* Aim of the exercise: Output the data as it stands. Each line must match exactly.

* Given records:
===============
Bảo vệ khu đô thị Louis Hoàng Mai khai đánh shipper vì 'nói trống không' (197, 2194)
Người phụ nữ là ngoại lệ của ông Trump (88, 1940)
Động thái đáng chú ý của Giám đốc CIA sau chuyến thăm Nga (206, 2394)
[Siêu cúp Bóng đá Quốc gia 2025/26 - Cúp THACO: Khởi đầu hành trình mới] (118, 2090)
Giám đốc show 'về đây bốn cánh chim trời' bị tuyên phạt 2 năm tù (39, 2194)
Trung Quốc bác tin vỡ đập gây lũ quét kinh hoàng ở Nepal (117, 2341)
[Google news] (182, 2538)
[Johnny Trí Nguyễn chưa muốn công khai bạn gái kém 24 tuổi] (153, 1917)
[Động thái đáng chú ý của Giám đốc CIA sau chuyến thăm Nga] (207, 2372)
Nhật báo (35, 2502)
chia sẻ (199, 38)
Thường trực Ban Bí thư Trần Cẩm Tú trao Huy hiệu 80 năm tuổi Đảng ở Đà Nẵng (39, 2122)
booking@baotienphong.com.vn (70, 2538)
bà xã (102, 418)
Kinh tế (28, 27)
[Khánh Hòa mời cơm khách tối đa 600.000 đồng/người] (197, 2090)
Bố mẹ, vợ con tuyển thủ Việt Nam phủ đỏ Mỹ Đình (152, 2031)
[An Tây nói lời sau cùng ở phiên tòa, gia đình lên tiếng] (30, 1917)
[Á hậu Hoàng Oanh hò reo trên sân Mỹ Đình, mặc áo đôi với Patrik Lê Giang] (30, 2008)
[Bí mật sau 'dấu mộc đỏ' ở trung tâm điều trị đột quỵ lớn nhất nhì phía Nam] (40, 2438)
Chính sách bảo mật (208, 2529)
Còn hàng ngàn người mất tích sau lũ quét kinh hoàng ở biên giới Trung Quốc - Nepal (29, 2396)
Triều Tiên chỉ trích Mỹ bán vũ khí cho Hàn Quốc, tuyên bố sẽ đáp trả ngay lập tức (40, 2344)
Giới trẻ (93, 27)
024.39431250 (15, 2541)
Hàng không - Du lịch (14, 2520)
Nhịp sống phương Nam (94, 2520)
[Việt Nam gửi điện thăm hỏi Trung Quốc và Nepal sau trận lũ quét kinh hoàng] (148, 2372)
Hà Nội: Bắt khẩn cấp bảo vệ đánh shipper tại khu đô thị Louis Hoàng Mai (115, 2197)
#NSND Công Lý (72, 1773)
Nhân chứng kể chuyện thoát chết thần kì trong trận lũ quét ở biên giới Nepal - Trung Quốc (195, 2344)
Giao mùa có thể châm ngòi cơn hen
===============
* Response to this task:
Bảo vệ khu đô thị Louis Hoàng Mai khai đánh shipper vì 'nói trống không' (197, 2194)
Người phụ nữ là ngoại lệ của ông Trump (88, 1940)
Động thái đáng chú ý của Giám đốc CIA sau chuyến thăm Nga (206, 2394)
[Siêu cúp Bóng đá Quốc gia 2025/26 - Cúp THACO: Khởi đầu hành trình mới] (118, 2090)
Giám đốc show 'về đây bốn cánh chim trời' bị tuyên phạt 2 năm tù (39, 2194)
Trung Quốc bác tin vỡ đập gây lũ quét kinh hoàng ở Nepal (117, 2341)
[Google news] (182, 2538)
[Johnny Trí Nguyễn chưa muốn công khai bạn gái kém 24 tuổi] (153, 1917)
[Động thái đáng chú ý của Giám đốc CIA sau chuyến thăm Nga] (207, 2372)
Nhật báo (35, 2502)
chia sẻ (199, 38)
Thường trực Ban Bí thư Trần Cẩm Tú trao Huy hiệu 80 năm tuổi Đảng ở Đà Nẵng (39, 2122)
booking@baotienphong.com.vn (70, 2538)
bà xã (102, 418)
Kinh tế (28, 27)
[Khánh Hòa mời cơm khách tối đa 600.000 đồng/người] (197, 2090)
Bố mẹ, vợ con tuyển thủ Việt Nam phủ đỏ Mỹ Đình (152, 2031)
[An Tây nói lời sau cùng ở phiên tòa, gia đình lên tiếng] (30, 1917)
[Á hậu Hoàng Oanh hò reo trên sân Mỹ Đình, mặc áo đôi với Patrik Lê Giang] (30, 2008)
[Bí mật sau 'dấu mộc đỏ' ở trung tâm điều trị đột quỵ lớn nhất nhì phía Nam] (40, 2438)
Chính sách bảo mật (208, 2529)
Còn hàng ngàn người mất tích sau lũ quét kinh hoàng ở biên giới Trung Quốc - Nepal (29, 2396)
Triều Tiên chỉ trích Mỹ bán vũ khí cho Hàn Quốc, tuyên bố sẽ đáp trả ngay lập tức (40, 2344)
Giới trẻ (93, 27)
024.39431250 (15, 2541)
Hàng không - Du lịch (14, 2520)
Nhịp sống phương Nam (94, 2520)
[Việt Nam gửi điện thăm hỏi Trung Quốc và Nepal sau trận lũ quét kinh hoàng] (148, 2372)
Hà Nội: Bắt khẩn cấp bảo vệ đánh shipper tại khu đô thị Louis Hoàng Mai (115, 2197)
#NSND Công Lý (72, 1773)
Nhân chứng kể chuyện thoát chết thần kì trong trận lũ quét ở biên giới Nepal - Trung Quốc (195, 2344)
Giao mùa có thể châm ngòi cơn hen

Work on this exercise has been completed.